READING PASSAGE:
The guidance process
The guidance process consists of measurement of vehicle position and velocity, computation of control actions necessary to properly adjust position and velocity, and delivery of suitable adjustment commands to the vehicle's control system.
Guidance operations may occur in the initial, midcourse, or terminal phases of flight.
Ballistic missiles are commonly guided only during the initial flight phase, while rocket engines are burning.
A cruise type of missile, such as the Snark or Matador, uses midcourse guidance, operating continuously during cruising flight. Air-to-air missiles such as Sidewinder employ terminal guidance systems that lead the missile directly to the target on the basis of measurements on the target itself.
Any or all of these three kinds of guidance will be necessary for space flight, depending on the type of vehicle and mission involved.
Space-flight missions in the immediate future will use ballistic rockets, and the guidance of such vehicles will be extensions of current ballistic missile guidance techniques. For ballistic missiles, guidance (sometime referred to as ascent guidance) is used only during powered flight, and guidance accuracy depends upon accurate establishment of flight conditions at the point of transition from powered to free flight. The necessary initial free-flight conditions are the position and velocity.

YOUR OBJECTIVE:
Answer these questions from the guidance passage, one per line:
1. During which flight phase are ballistic missiles commonly guided?
2. What kind of guidance does a cruise missile such as the Snark or Matador use?
3. What are the necessary initial free-flight conditions?
The entries that follow come from a separate source.

GIVEN DATA:

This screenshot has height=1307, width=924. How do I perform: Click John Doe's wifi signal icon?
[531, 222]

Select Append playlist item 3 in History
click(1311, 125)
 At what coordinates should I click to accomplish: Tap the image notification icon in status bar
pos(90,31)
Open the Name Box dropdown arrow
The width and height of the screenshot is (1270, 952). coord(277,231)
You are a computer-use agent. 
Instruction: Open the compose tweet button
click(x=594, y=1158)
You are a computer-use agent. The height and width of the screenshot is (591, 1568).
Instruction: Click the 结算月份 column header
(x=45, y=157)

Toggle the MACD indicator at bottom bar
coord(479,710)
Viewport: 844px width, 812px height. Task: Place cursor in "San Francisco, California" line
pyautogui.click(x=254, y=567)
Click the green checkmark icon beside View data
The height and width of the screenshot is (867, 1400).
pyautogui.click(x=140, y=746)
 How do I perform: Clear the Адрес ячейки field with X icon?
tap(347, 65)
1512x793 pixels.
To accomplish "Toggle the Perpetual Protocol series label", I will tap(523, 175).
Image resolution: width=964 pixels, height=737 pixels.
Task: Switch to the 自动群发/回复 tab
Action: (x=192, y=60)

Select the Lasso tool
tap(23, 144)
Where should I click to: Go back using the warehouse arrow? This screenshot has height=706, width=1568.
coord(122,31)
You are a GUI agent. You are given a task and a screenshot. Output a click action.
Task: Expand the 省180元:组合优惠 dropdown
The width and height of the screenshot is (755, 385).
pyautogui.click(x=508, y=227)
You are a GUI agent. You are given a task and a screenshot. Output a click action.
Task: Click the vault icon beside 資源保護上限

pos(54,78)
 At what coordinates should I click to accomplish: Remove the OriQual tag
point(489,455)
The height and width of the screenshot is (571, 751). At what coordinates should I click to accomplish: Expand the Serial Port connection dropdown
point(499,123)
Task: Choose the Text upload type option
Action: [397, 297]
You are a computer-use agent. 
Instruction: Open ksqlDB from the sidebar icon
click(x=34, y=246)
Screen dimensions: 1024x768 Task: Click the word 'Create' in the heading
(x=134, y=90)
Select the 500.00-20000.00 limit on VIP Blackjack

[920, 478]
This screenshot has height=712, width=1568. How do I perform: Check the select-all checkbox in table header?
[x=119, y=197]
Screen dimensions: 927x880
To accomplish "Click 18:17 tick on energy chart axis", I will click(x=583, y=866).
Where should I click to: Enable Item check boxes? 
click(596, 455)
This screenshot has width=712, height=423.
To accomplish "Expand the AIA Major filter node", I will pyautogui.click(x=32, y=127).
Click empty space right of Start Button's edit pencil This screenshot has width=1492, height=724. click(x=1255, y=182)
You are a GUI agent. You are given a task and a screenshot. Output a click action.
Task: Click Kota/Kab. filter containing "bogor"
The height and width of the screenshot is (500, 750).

RESPONSE FOR THIS EXERCISE:
1. The initial flight phase, while rocket engines are burning.
2. Midcourse guidance, operating continuously during cruising flight.
3. The position and velocity.